Perky Peacock Café, North Street Postern Tower, Under Lendal Bridge, YO1 7DJ (01904 689778, www.perkypeacockcoffee.co.uk)
Brew & Brownie, 5 Museum St, YO1 7DT (01904 647420, www.brewandbrownie.co.uk)
Betty’s Stonegate, 46 Stonegate, YO1 8AS (01904 622865, www.bettys.co.uk/tea-rooms/locations/stonegate-york) Cosy café and local institution with an English menu, antique dressers, wooden beams and open fire.
Mannion & Co, 1 Blake St, YO1 8QJ (01904 631030, www.mannionandco.co.uk) Relaxed rustic-chic café and deli dishing up French and Italian-style food and freshly-baked bread.
Grays Court tea – a garden down some steps off the walls close to York Minster – what’s not to like about that?! Currently, the gate to the steps is usually closed but it can be opened if customers decide in advance, Tel: 01904 612614
Rowntree Park Reading Café You can borrow from a selection of more than 1,000 books, including the latest fiction, non-fiction and children’s books (selected with the help of the Friends of Rowntree Park)
Skosh York, 98 Micklegate, YO1 6JX (01904 634849, www.skoshyork.co.uk) Skosh means ‘a small amount, a little’…. eat as little or as much as you want at this inspirational establishment, each portion is very modest.

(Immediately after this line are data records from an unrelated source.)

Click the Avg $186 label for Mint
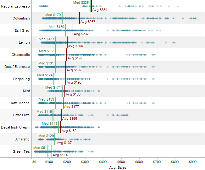The image size is (205, 170). (73, 94)
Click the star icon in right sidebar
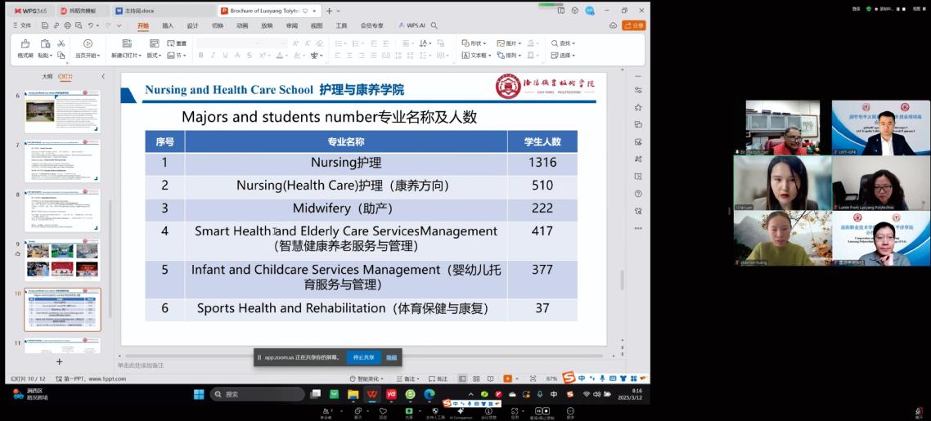Screen dimensions: 931x421 pyautogui.click(x=638, y=106)
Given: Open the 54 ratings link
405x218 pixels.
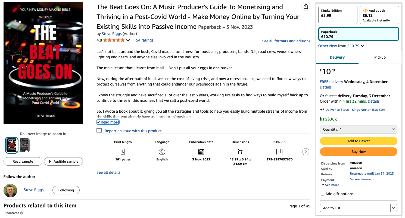Looking at the screenshot, I should [x=145, y=40].
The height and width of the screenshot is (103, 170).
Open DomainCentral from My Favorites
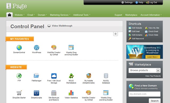coord(19,49)
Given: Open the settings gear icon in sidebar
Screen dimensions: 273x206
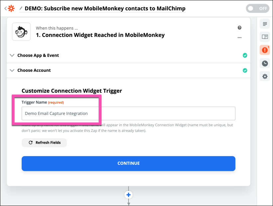Looking at the screenshot, I should [265, 76].
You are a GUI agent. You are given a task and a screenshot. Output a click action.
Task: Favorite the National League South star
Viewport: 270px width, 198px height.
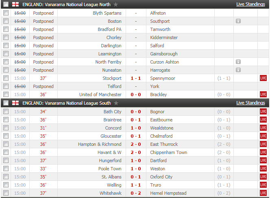coord(116,103)
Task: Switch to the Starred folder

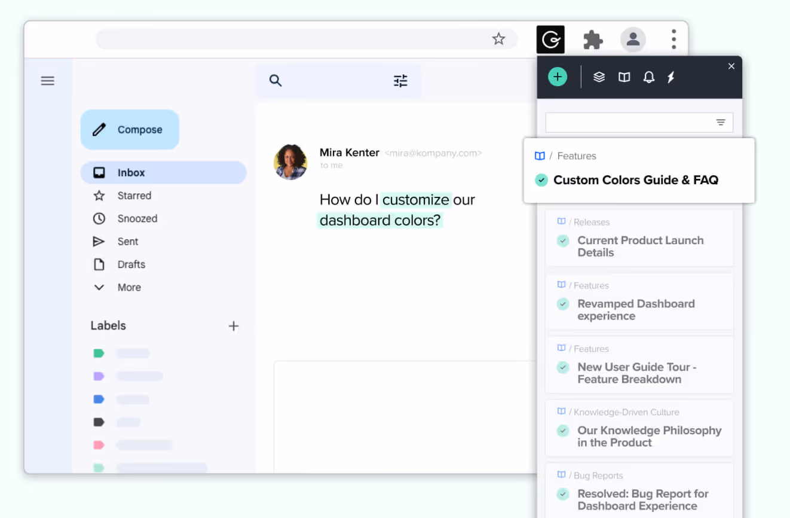Action: point(134,195)
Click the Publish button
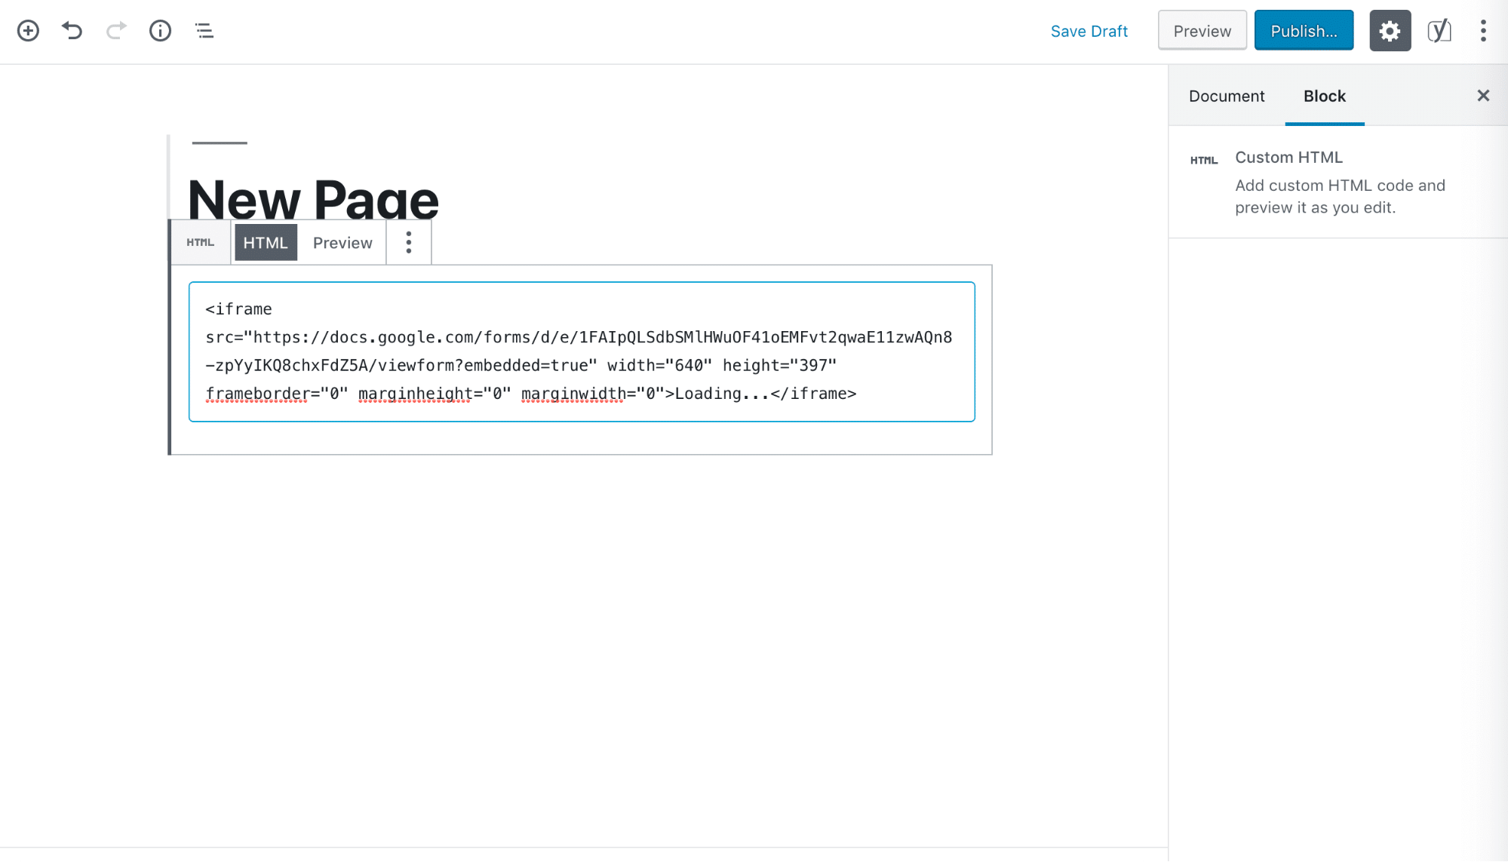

York is a haven for independent shops – just wander around really – with key streets for independents being The Shambles, Fossgate, Stonegate and Gillygate.
PLACES TO VISIT/THINGS TO DO
York Minster – entrance is £10, £15 to include the Tower; the ticket last for a year, so hang on to it, you will be back! Mon-Sat 9:00am-5.00pm; Sun 12.45pm – 5.00pm
Barley Hall, 2, Coffee Yard, YO1 8AR (01904 615505, www. barleyhall.co.uk)
National Railway Museum, Leeman Rd, YO26 4XJ (0844 815 3139, www.nrm.org.uk) You should make the time to go even if you are only vaguely interested in railways. The Mallard steam engine is a work of art deco art.
MORE TO DISCOVER
BUY: The very detailed (1:3,5000) York City Centre map by Andrew Taylor, generally available in the Tourist Office and in Waterstone’s.
BUY: One of the finest walking books that you will ever own, ‘A walk around the Snickelways of York’, by Mark W. Jones, again available in the Tourist Office and in Waterstone’s. It is the Wainwright of York’s Snickleways… I went into the Tourist information in search of stuff and they immediately saw my mad urban rambler look and pointed me to this absolute gem of a book.
BUY: ‘A Walking Guide to York’s City walls’, the definitive Book of the walls walk.
VISIT: New Earswick (3 miles N of the city centre), a 1902 Rowntree-inspired community. It’s a lesson that lots of little things in combination – more spaciousness, garages at the back, front gardens, hedges, public halls and generous green spaces – make a profound difference, maintaining a strong sense of community.